Environmentalists and those opposing the 275 bed development at the informal Crown reserve at Brushy Rivulet have touted the presence of the nest as a key indicator of the conservation value of the area when arguing for drilling work to cease and the development to be moved.
A Department of Primary Industries, Parks, Water and Environment spokesman said the Forest Practices Authority carried out nest checks in Northern Tasmania, including in the Westbury area, on behalf of the forestry industry on Tuesday.
The findings have not yet been revealed but a resident reported seeing an eagle circling above the helicopter.
"This annual process involves the use of a helicopter to allow visual inspection of known eagle nests," the spokesman said.
"The purpose is to establish if eagles are using the nest in the current season to lay eggs and raise chicks.
"The checks are undertaken by eagle experts in accordance with agreed protocols with DPIPWE that have been designed to minimise any risk to eagles and eagle breeding."
The spokesman said nest checks provide valuable information used to plan for the conservation of eagle species and was not initiated as part of the Northern Regional Prison project.
Drilling works for geotechnical core testing at the Northern Regional Prison site will occur periodically over the coming weeks.

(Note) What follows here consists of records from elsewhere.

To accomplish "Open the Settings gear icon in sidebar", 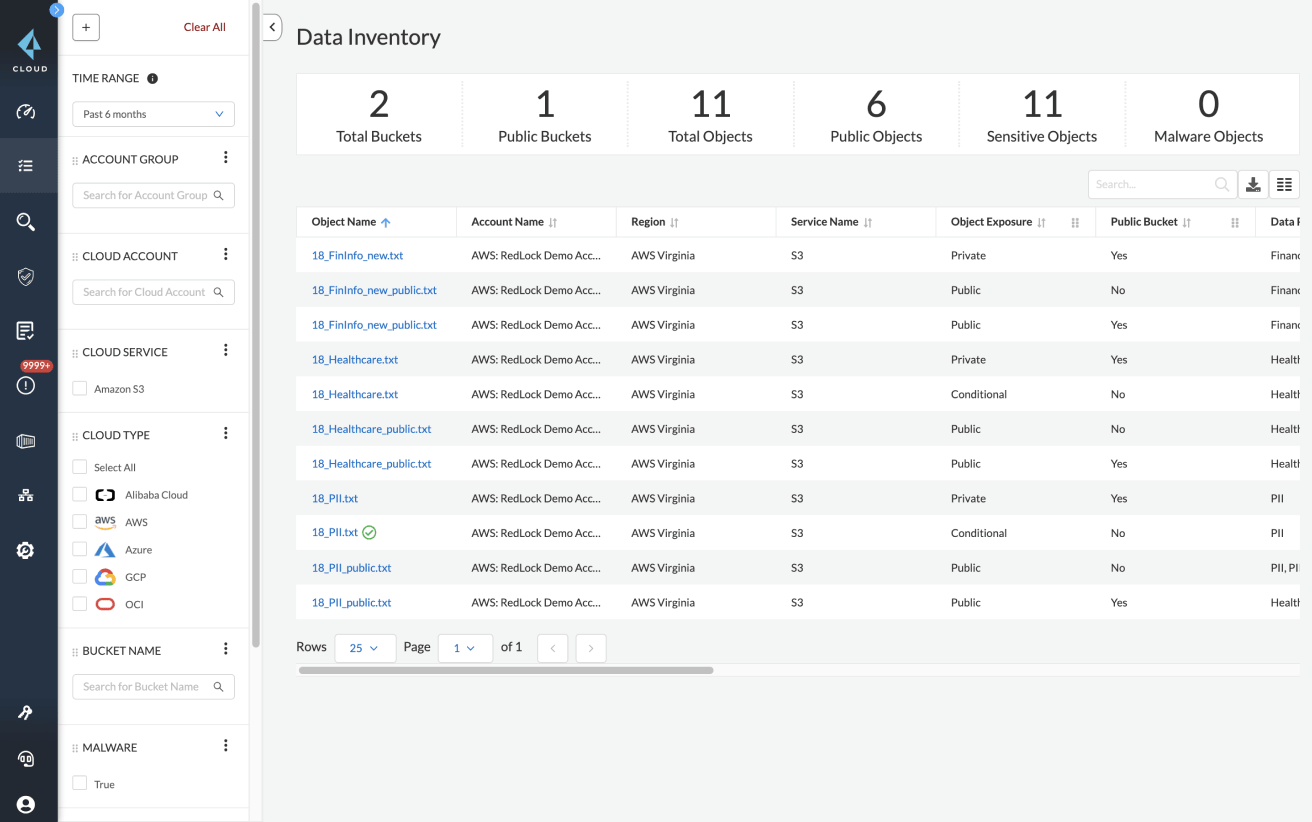I will (25, 550).
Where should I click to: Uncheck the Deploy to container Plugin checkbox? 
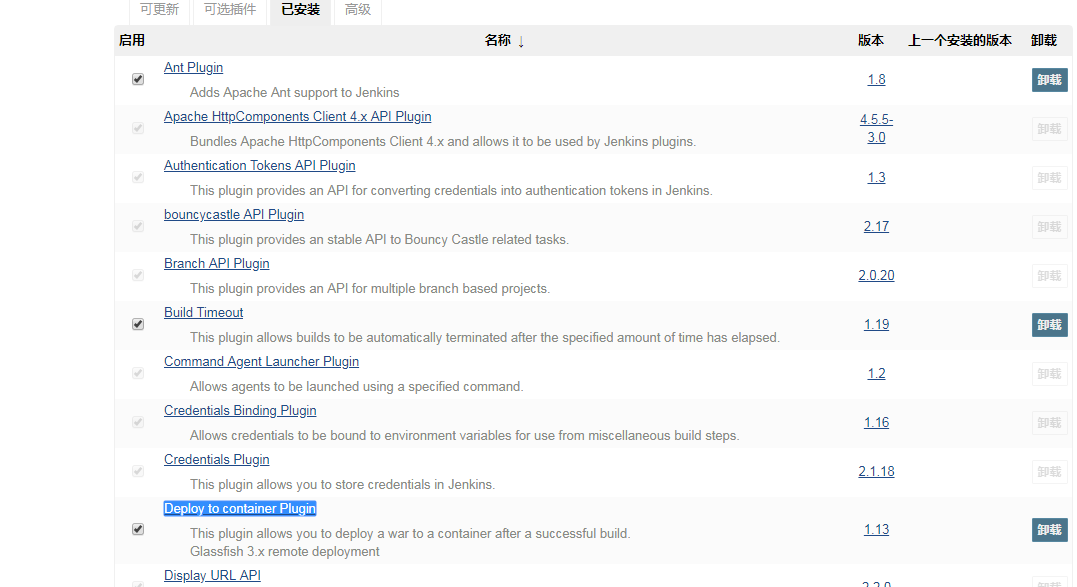pos(137,529)
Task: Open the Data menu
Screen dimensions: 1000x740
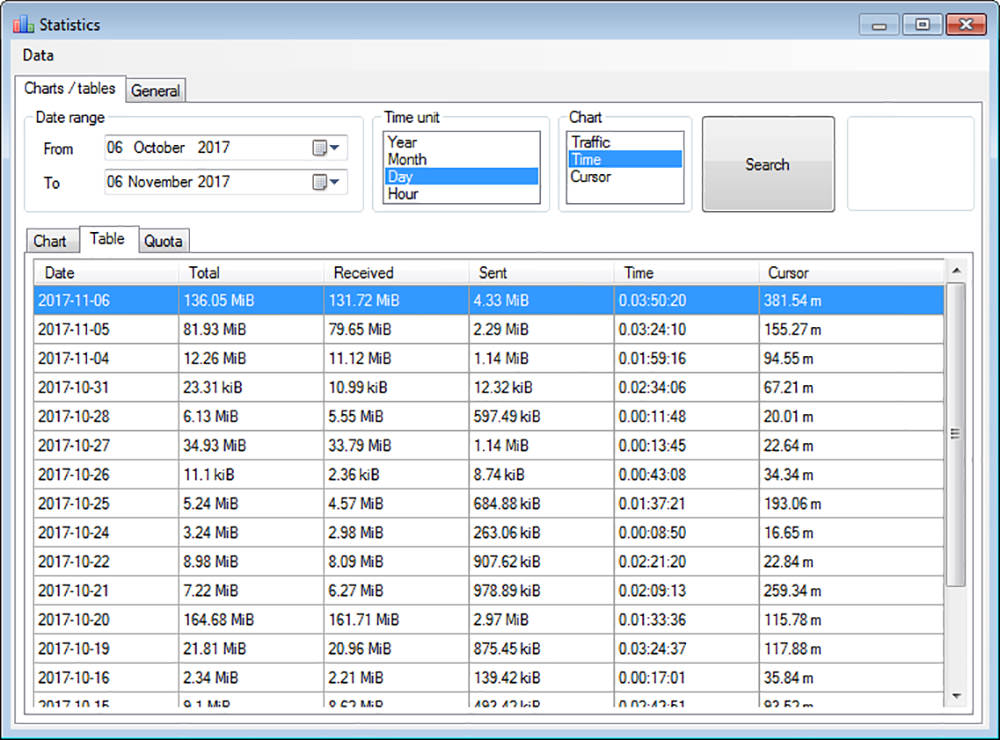Action: tap(38, 55)
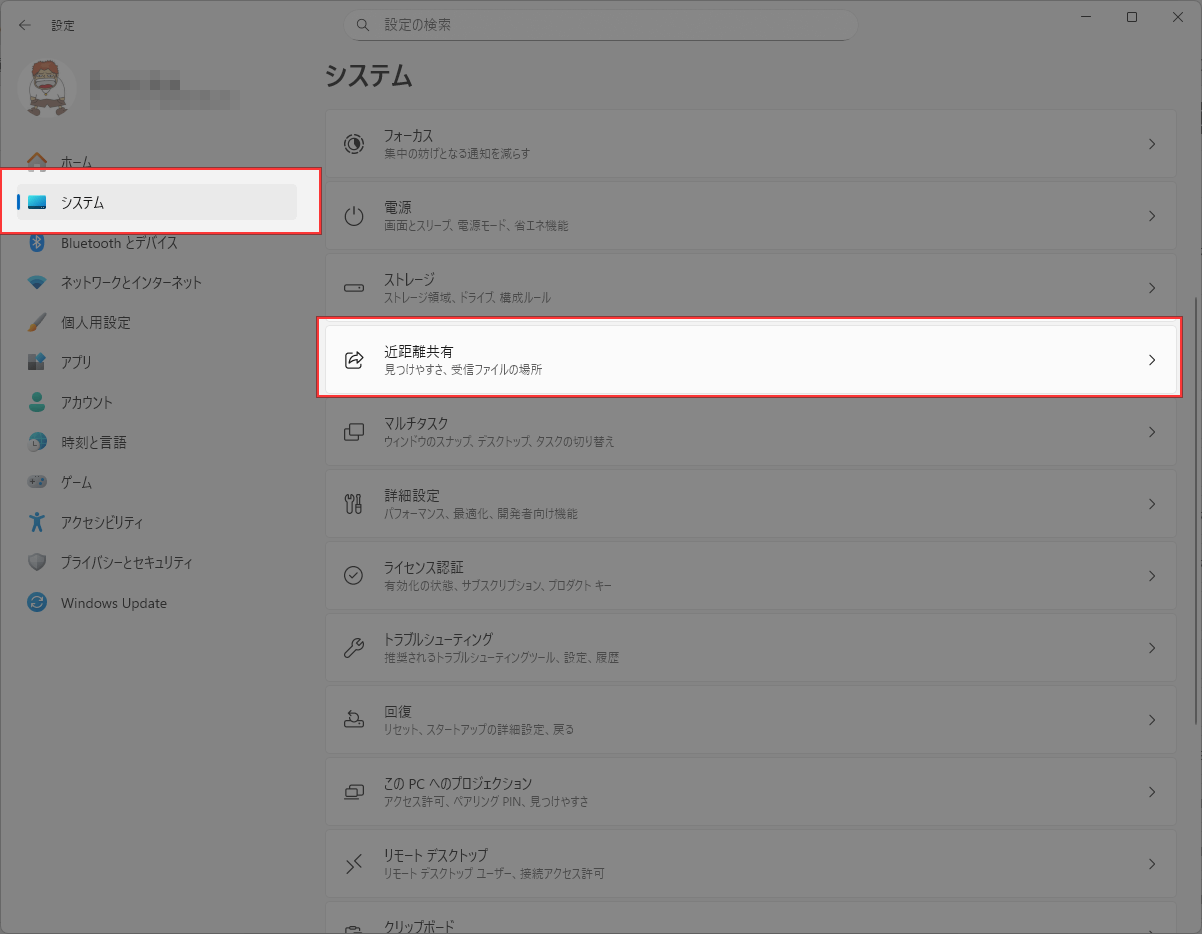Image resolution: width=1202 pixels, height=934 pixels.
Task: Select Windows Update in the sidebar
Action: click(x=113, y=603)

The government has said the works will be done outside a 500m no disturbance zone around the nest and not within a 1km line of site from it, as per Forest Practices guidelines.
Owner and director of Bonorong Wildlife Sanctuary, Greg Irons, said the guidelines are not best practice and if the checks reveal chicks or eggs are present in the nest at the edge of the 70ha site, drilling should cease until the end of the breeding season.
"Eagles use the same nests for generations," he said.
"If eagle's have successfully bred there then there's a good reason for that.
"That means it's of good conservation value generally, and should be left alone."
Mr Irons said there were also Tasmanian devils at the site.
"If you want a site that definitely doesn't have any of these animals being affected, use a paddock."